Supporting Reproducibility with a Connected ELN

Posted by Guest Blogger on Jan 17, 2019 8:38:21 AM


This post was contributed by Rory Macneil, founder of Research Space.

There are many types of electronic lab notebooks (ELNs), each with its own pros and cons. All ELNs have the virtue of liberating data from paper into an electronic environment and hence making it searchable and shareable, but some ELNs provide better support for reproducibility than others.

Unfortunately, most ELNs are designed as closed ecosystems and act as data silos because they limit connectivity with other tools and resources. Thus, it’s difficult to get data out of the ELN. This means that reproducibility is limited in two ways – only data inside the ELN is reproducible, and only the highly restricted number of people who can access the ELN have the ability to attempt to reproduce the research that produced the data.

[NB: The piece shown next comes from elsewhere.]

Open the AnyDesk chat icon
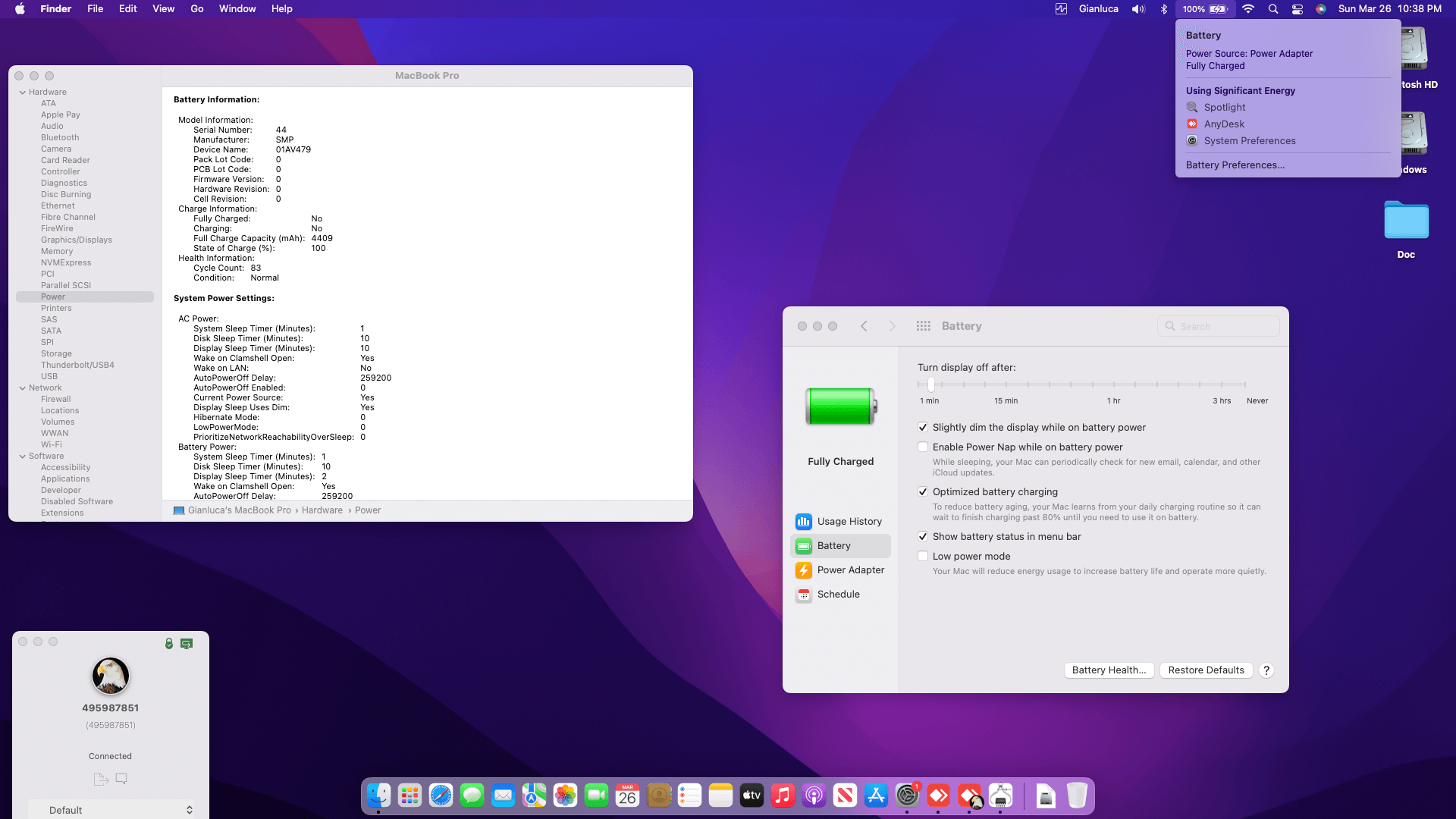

In this post I’d like to delve deeper and look specifically at the characteristics and capabilities an ELN needs to facilitate true reproducibility. The following are critical: (1) connectivity to other data sources used in research; (2) connectivity to other tools used in research; and (3) connectivity to open source data repositories. To illustrate this, let’s take a look at the RSpace ELN. 

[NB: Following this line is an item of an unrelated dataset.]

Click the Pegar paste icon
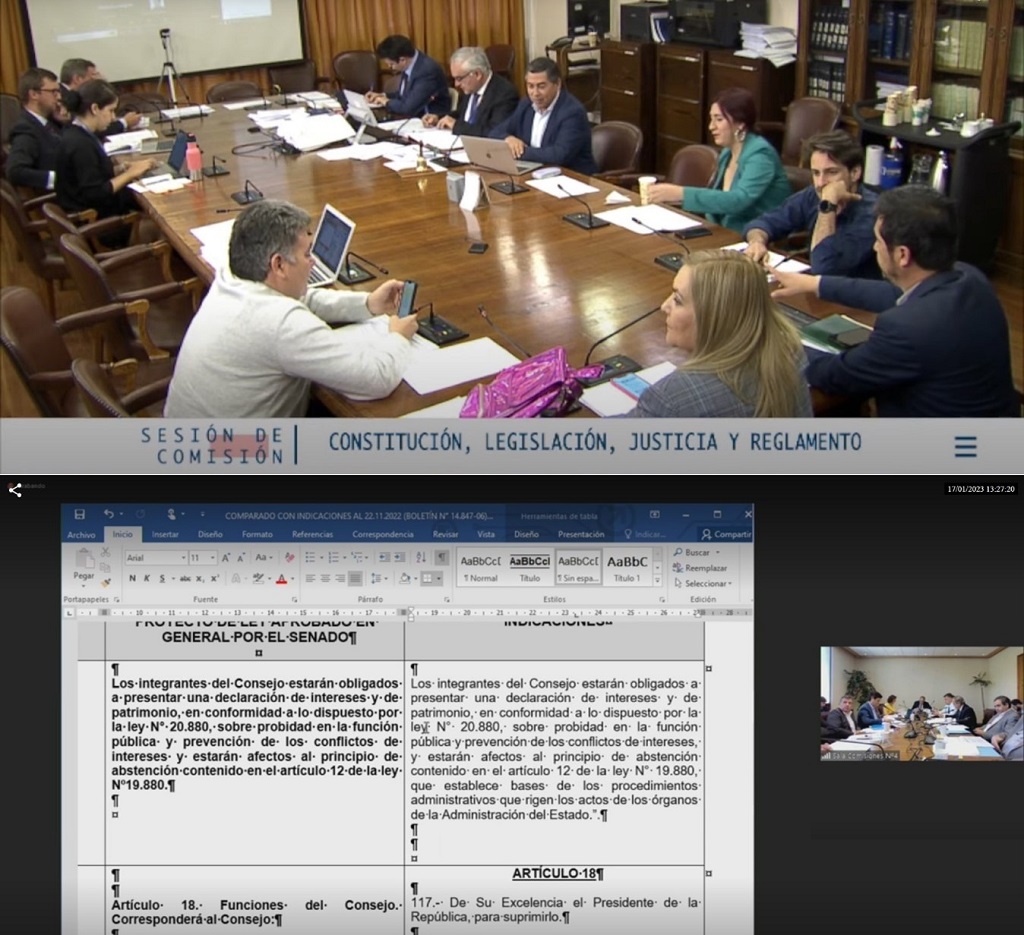Image resolution: width=1024 pixels, height=935 pixels. pyautogui.click(x=84, y=562)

The connected approach in action: how the RSpace ELN supports reproducibility

RSpace was designed in response to requirements that emerged from intensive engagement with a wide range of people at the University of Wisconsin in 2011/12 – researchers and PIs, science librarians and data curators, IT managers, the commercialization office, the CIO’s office, and research computing. The two guiding principles emerging from the engagement with the Wisconsin research community were to: (1) prevent vendor lock in by making it easy to get data out of the ELN; and (2) facilitate inter-operability with other research tools and infrastructure in use at research universities not only today, but also in the future. Reproducibility was both a fundamental driver of these principles and has emerged as a byproduct of connectivity.

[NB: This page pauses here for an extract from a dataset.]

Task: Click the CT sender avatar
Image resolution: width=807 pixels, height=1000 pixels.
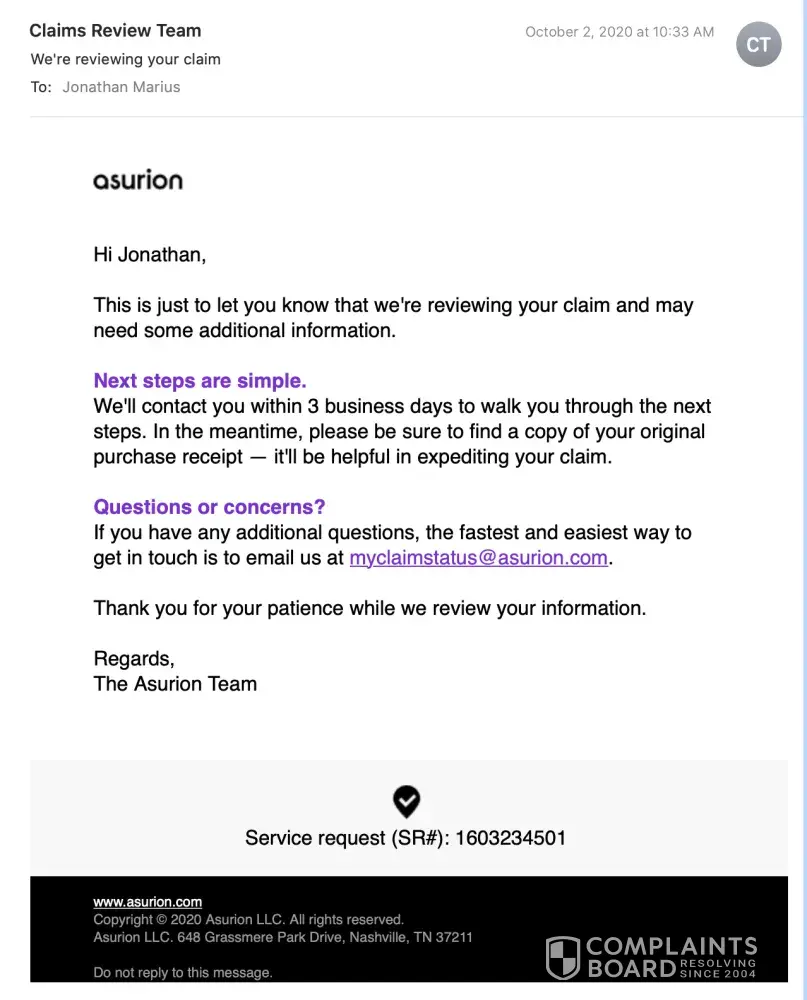Action: [758, 45]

Between 2012 and 2017 RSpace was developed with these principles in mind, and in response to further input provided by the research communities at the University of Edinburgh, the University of Goettingen, and several other large research institutions. The following graphic depicts the ways in which the two guiding principles have been implemented by providing support for connectivity to external data sources, tools used in research, and data repositories. Below I describe how each of these kinds of connectivity facilitates reproducibility.RSpace electronic notebook

Connectivity to other data sources

The data entered into an ELN is only ever a small fraction of all data directly relevant to a particular experiment, series of experiments, or project. ‘Small’ data produced by the research group in spreadsheets, Word docs, and the like is likely stored in online file storage tools like Dropbox, Box, One Drive, and G Drive. ‘Big’ data like image banks and sequencing files is likely stored in institutional and lab servers specifically designed to hold large amounts of data. Although it may be useful to selectively bring particular items into an ELN – e.g. an image that will be re-used frequently in the group’s research  it makes no sense and is not practical to move all this data in bulk into a lightweight tool like an ELN. It is nevertheless critically important to be able to conveniently reference specific pieces of data stored externally in the record of research compiled in the ELN. Without such references the record of research is incomplete, making it difficult or impossible to reproduce. As the graphic depicts, RSpace supports linking to all of the most commonly used online file storage tools, as illustrated in this video, and to data stored on institutional and lab servers.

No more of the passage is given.